[Data entries]
::::::

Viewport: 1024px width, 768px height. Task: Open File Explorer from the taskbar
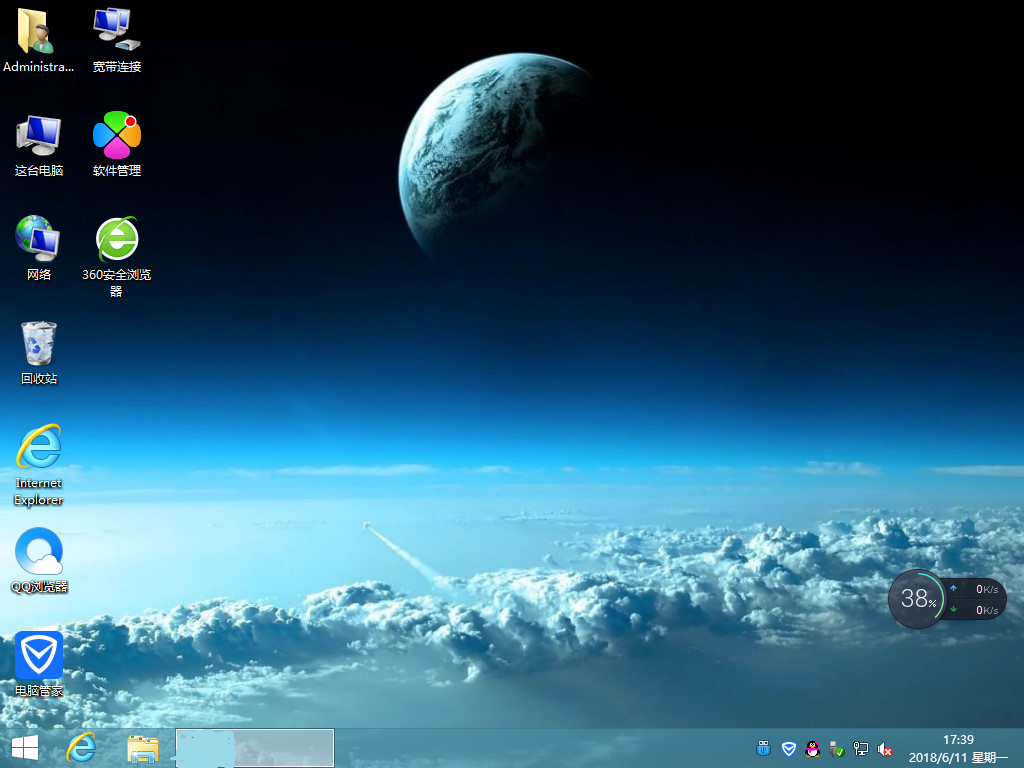(143, 748)
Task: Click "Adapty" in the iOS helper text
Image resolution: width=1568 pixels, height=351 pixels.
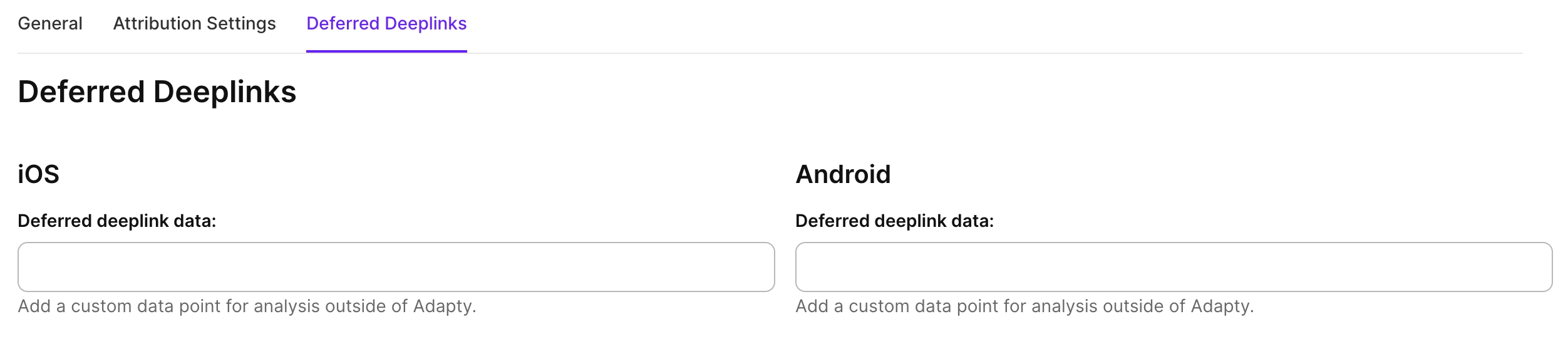Action: click(443, 306)
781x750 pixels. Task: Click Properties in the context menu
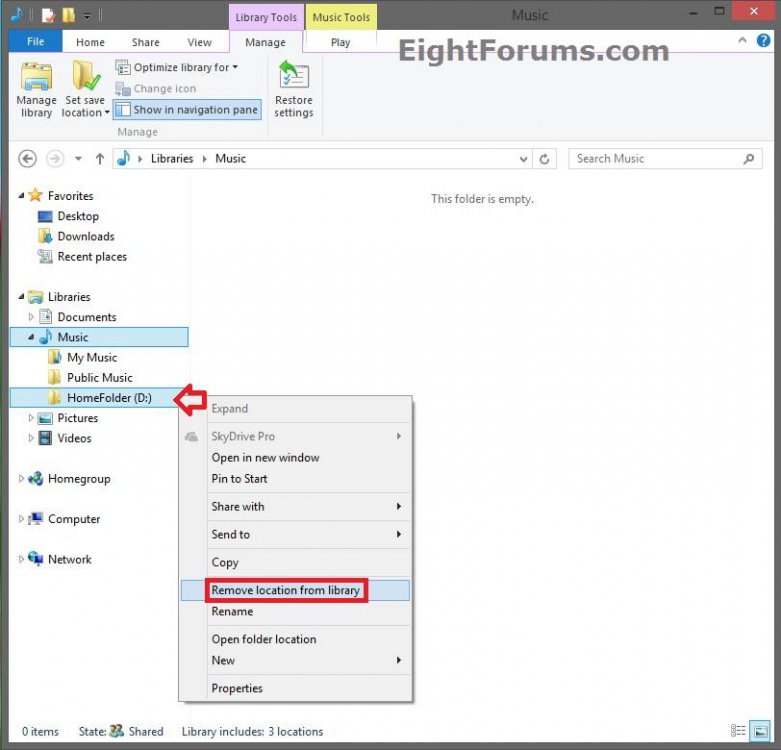point(237,688)
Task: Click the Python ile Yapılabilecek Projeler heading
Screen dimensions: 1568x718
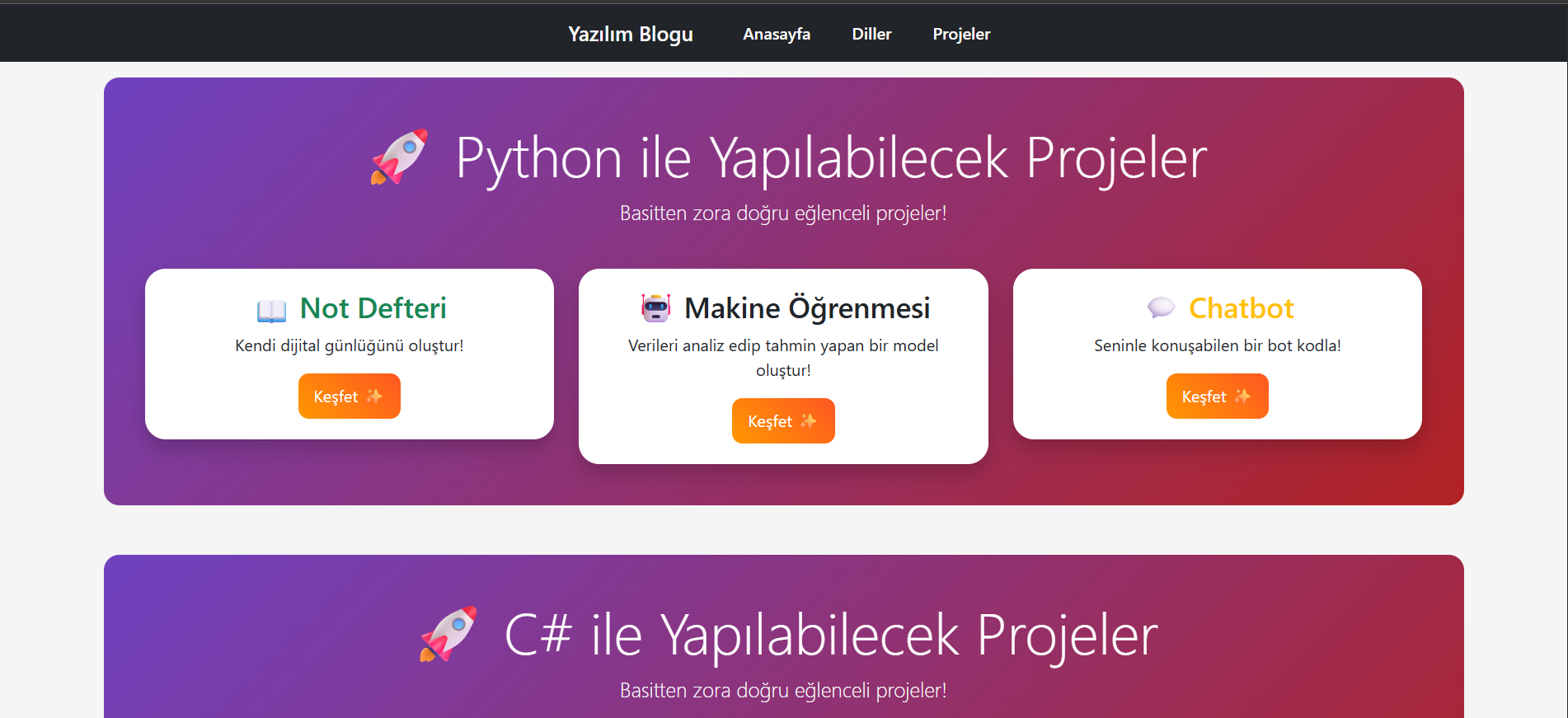Action: point(831,158)
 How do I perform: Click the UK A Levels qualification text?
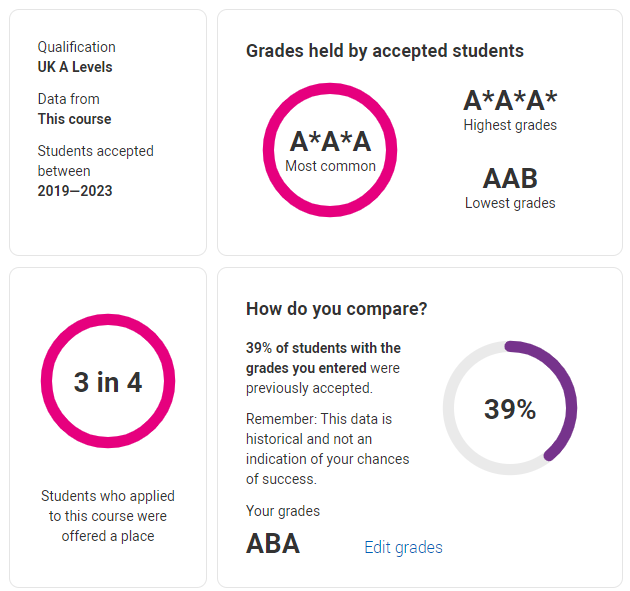pyautogui.click(x=75, y=67)
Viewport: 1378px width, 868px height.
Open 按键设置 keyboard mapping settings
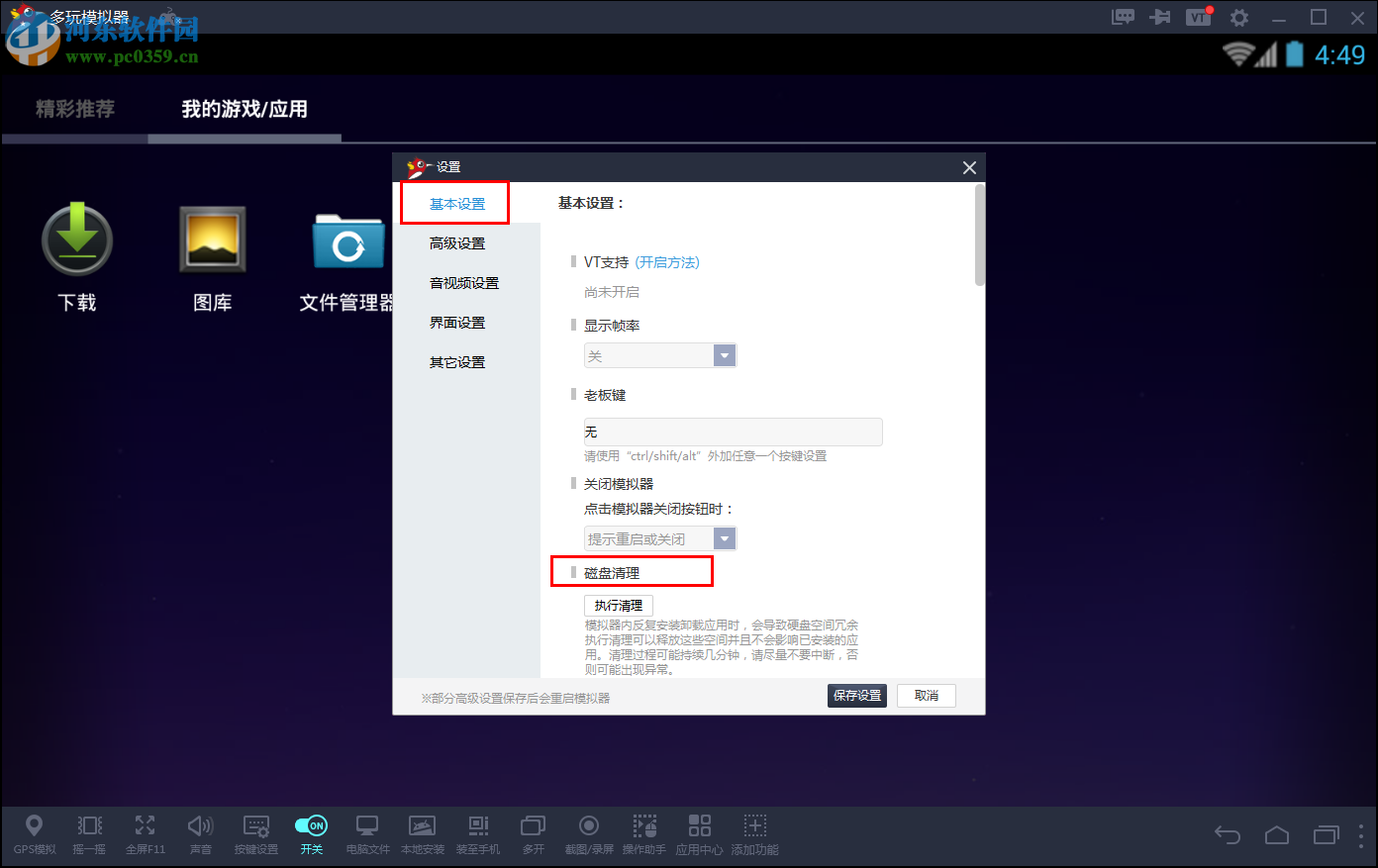(256, 834)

::::::

* About this task *
Look above for the line with "Task: Click the" and the line with "Viewport: 1378px width, 868px height."; set down those two lines and all lines between them exactly, without pictures and without anything else.

* Answer to the problem *
Task: Click the Python ile Yapılabilecek Projeler heading
Screen dimensions: 1568x718
Action: point(831,158)
 How do I perform: Click the UK A Levels qualification text?
pyautogui.click(x=75, y=67)
Viewport: 1378px width, 868px height.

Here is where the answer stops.